***** Extrait du texte *****

Leçon n°2 du changement de regard : « À 6 mois, tous les enfants ne commencent pas la diversification alimentaire ».

Donc pendant près de 4 mois à ce rythme effréné « sortir une nouvelle sonde/mettre un repère sur la sonde pour évaluer jusqu’à quelle profondeur l’enfoncer pour qu’elle atterrisse bien dans l’estomac/c’est parti : « coucou-hibou-coucou-hibou »/putain ça ressort par la bouche/on recommence/« coucou-hibou-coucou-hibou »/c’est bon on est dedans/« calme-toi ma chérie, c’est pour ton bien »/ccccchhhhhhuuuuuttttt » et bien, la gastrostomie tant redoutée quand on vous en avait parlé 3 mois plus tôt (la gastrosto quoi ??? bah oui, nous aussi on entendait ce mot pour la première fois : promis, avant, on était comme vous) et bien vous l’accueillez presque avec soulagement.

Leçon n°3 : « L’angoisse du 8ème mois, pour certains enfants, ça peut être autre chose que l’étape du miroir, celle où il se rend compte qu’il est un être à part entière ».

Nous voici revenus à ce bouton, ce froncement de sourcil, cette petite fille dans son bain. Moi, je vois une petite fille sereine, décontractée qui, grâce à ses médicaments, supporte de prendre un bain (Je ne case pas la leçon n°4 ici mais ne pensez pas que ce soit une évidence…). Je vois une jeune fille de 23 ans qui la baigne sans crainte, en maîtrisant ses gestes, sa douceur et sa force parce que, encore une fois, avec une petite fille hypotonique qui ne se tient pas, rien n’est écrit. Je lui fais confiance, je peux déléguer. C’est précieux, ce n’est pas donné à tous les parents d’enfants handicapés.

***** Enregistrements affichés *****

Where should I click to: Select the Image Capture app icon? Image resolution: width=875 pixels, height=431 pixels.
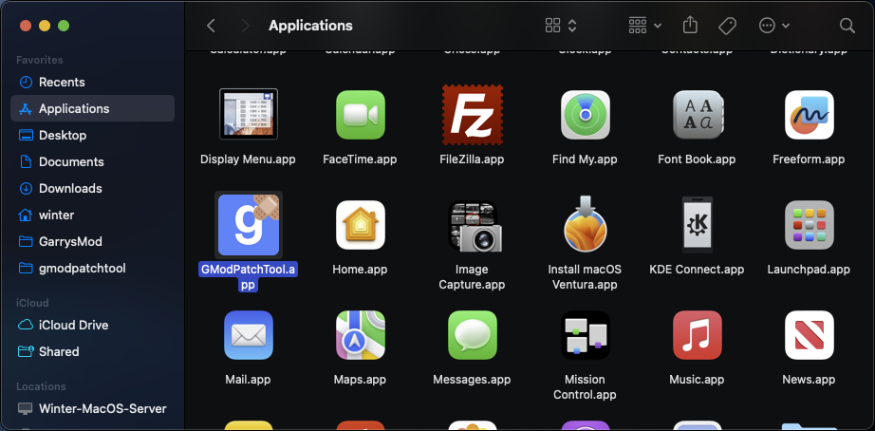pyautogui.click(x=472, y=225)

*****
***** Enregistrements affichés *****

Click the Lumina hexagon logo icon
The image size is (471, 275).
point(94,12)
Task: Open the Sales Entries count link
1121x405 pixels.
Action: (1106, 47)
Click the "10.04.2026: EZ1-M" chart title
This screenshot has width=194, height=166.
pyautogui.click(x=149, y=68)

*****

*Tâches à réaliser*
1) Recopiez tout le passage de l'extrait, depuis « Donc pendant près » jusqu'à « presque avec soulagement. ».
2) Pour chacune des affirmations ci-dessous, dites si elle est conforme à l'extrait en répondant par oui ou par non. Citez à l'identique les mots de l'extrait qui permettent de trancher.
(a) La personne qui baigne la petite fille a 23 ans.
(b) Les parents connaissaient déjà le mot « gastrostomie » avant qu'on leur en parle.
(c) Selon la leçon n°2, tous les enfants commencent la diversification alimentaire à 6 mois.
Les enregistrements n'ont aucun lien avec l'extrait.

*Réponses aux consignes*
1)
Donc pendant près de 4 mois à ce rythme effréné « sortir une nouvelle sonde/mettre un repère sur la sonde pour évaluer jusqu’à quelle profondeur l’enfoncer pour qu’elle atterrisse bien dans l’estomac/c’est parti : « coucou-hibou-coucou-hibou »/putain ça ressort par la bouche/on recommence/« coucou-hibou-coucou-hibou »/c’est bon on est dedans/« calme-toi ma chérie, c’est pour ton bien »/ccccchhhhhhuuuuuttttt » et bien, la gastrostomie tant redoutée quand on vous en avait parlé 3 mois plus tôt (la gastrosto quoi ??? bah oui, nous aussi on entendait ce mot pour la première fois : promis, avant, on était comme vous) et bien vous l’accueillez presque avec soulagement.

2)
(a) Oui : « Je vois une jeune fille de 23 ans qui la baigne sans crainte »
(b) Non : « nous aussi on entendait ce mot pour la première fois »
(c) Non : « À 6 mois, tous les enfants ne commencent pas la diversification alimentaire »